Cependant, comme le rapporteur général à qui j'ai apporté mon soutien sur ce sujet, je regrette que nous n'ayons pas réglé le problème de la CRDS. En effet, nous aurions fait preuve de responsabilité vis-à-vis des générations futures en élaborant un système nous permettant d'essayer d'équilibrer nos comptes.

Monsieur le ministre, sur le problème de la convergence intra et extrasectorielle, je tiens à vous faire preuve de notre scepticisme quant à la date de 2018 qui a été retenue. Faut-il vraiment attendre aussi longtemps pour résoudre un problème qui fausse quelque peu le jeu de la médecine, que ce soit entre les établissements publics et les établissements privés ? Je ne sais que trop bien que cette question n'est pas facile et l'amendement du Gouvernement va peut-être dans le bon sens, mais il n'en reste pas moins, le rapporteur général a beaucoup insisté là-dessus, que ce report de huit ans paraît irréaliste ! On semble vouloir enterrer ce système qui devrait tout de même évoluer dans les années à venir.

L'expérimentation des maisons de naissance ne me satisfait guère. Certes, l'amendement voté en commission mixte paritaire et visant à rétablir cette expérimentation apporte des garanties supplémentaires. Pour autant, cela revient à créer des maternités annexes là où il existe déjà des maternités. Nous ignorons sous quelle responsabilité médicale elles seront placées. En outre, on accentue la situation qu'a soulignée le Président de la République dans son discours, à savoir l'absence d'obstétriciens.

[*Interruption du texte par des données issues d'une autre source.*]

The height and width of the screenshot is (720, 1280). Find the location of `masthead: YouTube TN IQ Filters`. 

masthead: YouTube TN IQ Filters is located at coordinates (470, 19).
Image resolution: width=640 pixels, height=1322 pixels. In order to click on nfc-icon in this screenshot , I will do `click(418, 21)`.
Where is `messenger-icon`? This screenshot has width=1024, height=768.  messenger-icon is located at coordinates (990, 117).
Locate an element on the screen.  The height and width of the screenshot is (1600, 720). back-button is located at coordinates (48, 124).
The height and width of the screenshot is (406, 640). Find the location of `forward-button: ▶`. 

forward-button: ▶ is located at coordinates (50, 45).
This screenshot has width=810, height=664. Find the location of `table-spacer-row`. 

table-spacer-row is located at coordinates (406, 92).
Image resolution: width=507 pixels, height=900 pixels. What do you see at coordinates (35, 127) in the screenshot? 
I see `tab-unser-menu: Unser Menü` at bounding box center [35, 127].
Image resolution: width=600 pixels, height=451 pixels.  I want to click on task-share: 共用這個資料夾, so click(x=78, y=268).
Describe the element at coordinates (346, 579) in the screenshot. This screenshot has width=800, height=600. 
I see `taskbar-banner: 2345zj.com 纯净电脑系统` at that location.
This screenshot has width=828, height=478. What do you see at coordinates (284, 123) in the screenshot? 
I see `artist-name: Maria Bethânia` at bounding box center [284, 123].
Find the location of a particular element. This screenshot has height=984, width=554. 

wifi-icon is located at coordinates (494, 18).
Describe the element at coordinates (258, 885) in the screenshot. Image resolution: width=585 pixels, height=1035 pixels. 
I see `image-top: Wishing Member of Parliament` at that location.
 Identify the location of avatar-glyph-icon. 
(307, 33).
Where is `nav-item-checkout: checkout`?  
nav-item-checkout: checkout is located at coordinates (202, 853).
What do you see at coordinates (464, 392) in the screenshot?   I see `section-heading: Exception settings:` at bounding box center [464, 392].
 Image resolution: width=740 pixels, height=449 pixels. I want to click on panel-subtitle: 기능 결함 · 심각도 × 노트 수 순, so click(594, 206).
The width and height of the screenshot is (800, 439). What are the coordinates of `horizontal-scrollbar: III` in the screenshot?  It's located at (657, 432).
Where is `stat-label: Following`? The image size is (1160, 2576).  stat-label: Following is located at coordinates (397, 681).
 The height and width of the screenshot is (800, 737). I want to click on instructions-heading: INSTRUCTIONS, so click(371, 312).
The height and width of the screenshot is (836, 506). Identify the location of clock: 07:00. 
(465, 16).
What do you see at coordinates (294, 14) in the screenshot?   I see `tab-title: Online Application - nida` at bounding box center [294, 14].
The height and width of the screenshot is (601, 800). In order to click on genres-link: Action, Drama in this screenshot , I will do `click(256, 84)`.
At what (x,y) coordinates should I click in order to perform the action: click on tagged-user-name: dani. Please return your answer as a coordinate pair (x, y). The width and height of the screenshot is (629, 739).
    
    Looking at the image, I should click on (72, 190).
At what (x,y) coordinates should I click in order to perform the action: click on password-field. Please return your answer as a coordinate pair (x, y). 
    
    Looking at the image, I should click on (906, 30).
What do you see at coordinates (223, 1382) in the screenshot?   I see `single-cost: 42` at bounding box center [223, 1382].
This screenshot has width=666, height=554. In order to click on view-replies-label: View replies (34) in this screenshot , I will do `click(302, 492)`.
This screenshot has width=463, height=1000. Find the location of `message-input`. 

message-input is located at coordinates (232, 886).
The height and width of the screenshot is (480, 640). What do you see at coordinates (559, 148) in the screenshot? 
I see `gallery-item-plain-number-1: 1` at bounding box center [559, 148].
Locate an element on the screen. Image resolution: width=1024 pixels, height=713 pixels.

Ces maisons de naissance sont en quelque sorte des pseudopodes qui seront adjoints à des établissements existants et qui leur subtiliseront un certain nombre d'actes entrant dans le cadre de la T2A et leur permettant d'avoir un corps de médecins, d'infirmiers et de puéricultrices rémunérés dans le cadre de ces établissements. Voilà qui pose problème. Il faut attendre les décrets d'application dont je ne connais pas la teneur.

La création de ces structures ne répond pas à un besoin. J'ai déjà eu l'occasion de le faire remarquer : pendant longtemps, on a fermé les petites maternités pour des raisons de sécurité et, là, on crée en annexe des maternités existantes des établissements dont la gestion ne sera pas sans soulever des difficultés.

Je conclurai en évoquant le problème des déserts médicaux. Personnellement, je ne suis pas favorable au système des bourses obligeant un certain nombre d'étudiants à s'installer dans les zones qu'on leur désignera.

M. René Teulade. Ah ?

M. Gilbert Barbier. Oui, monsieur Teulade, je ne suis pas d'accord avec vous sur ce sujet. Croyez-vous vraiment que ce seront les fils à papa qui solliciteront ces bourses ?

M. Guy Fischer. Bien sûr que non !

M. Gilbert Barbier. Ce seront les étudiants qui se trouvent dans une situation financière difficile...

M. Guy Fischer. Ceux qui sont d'origine modeste !

M. Gilbert Barbier. ... qui seront contraints d'accepter ce type de financement de leurs études médicales : ils devront ensuite s'installer dans ces zones ou racheter leur contrat dans les premières années d'exercice de leur activité.

Mme Muguette Dini, présidente de la commission des affaires sociales. Ce n'est pas une punition !

M. Gilbert Barbier. Nous entrons dans un système qui fait naître une discrimination entre les étudiants selon leur situation matérielle. Sur ce dossier, monsieur le ministre, le Conseil national de l'ordre des médecins préfère que soient proposées des incitations, y compris financières, concernant le montant de la consultation dans certaines régions dépeuplées, et non que l'on en vienne à ces artifices qui, à mon avis, ne sont pas satisfaisants.

M. François Trucy. Il a raison !

M. Gilbert Barbier. Malgré tout, je voterai le projet de loi de financement de la sécurité sociale pour 2011.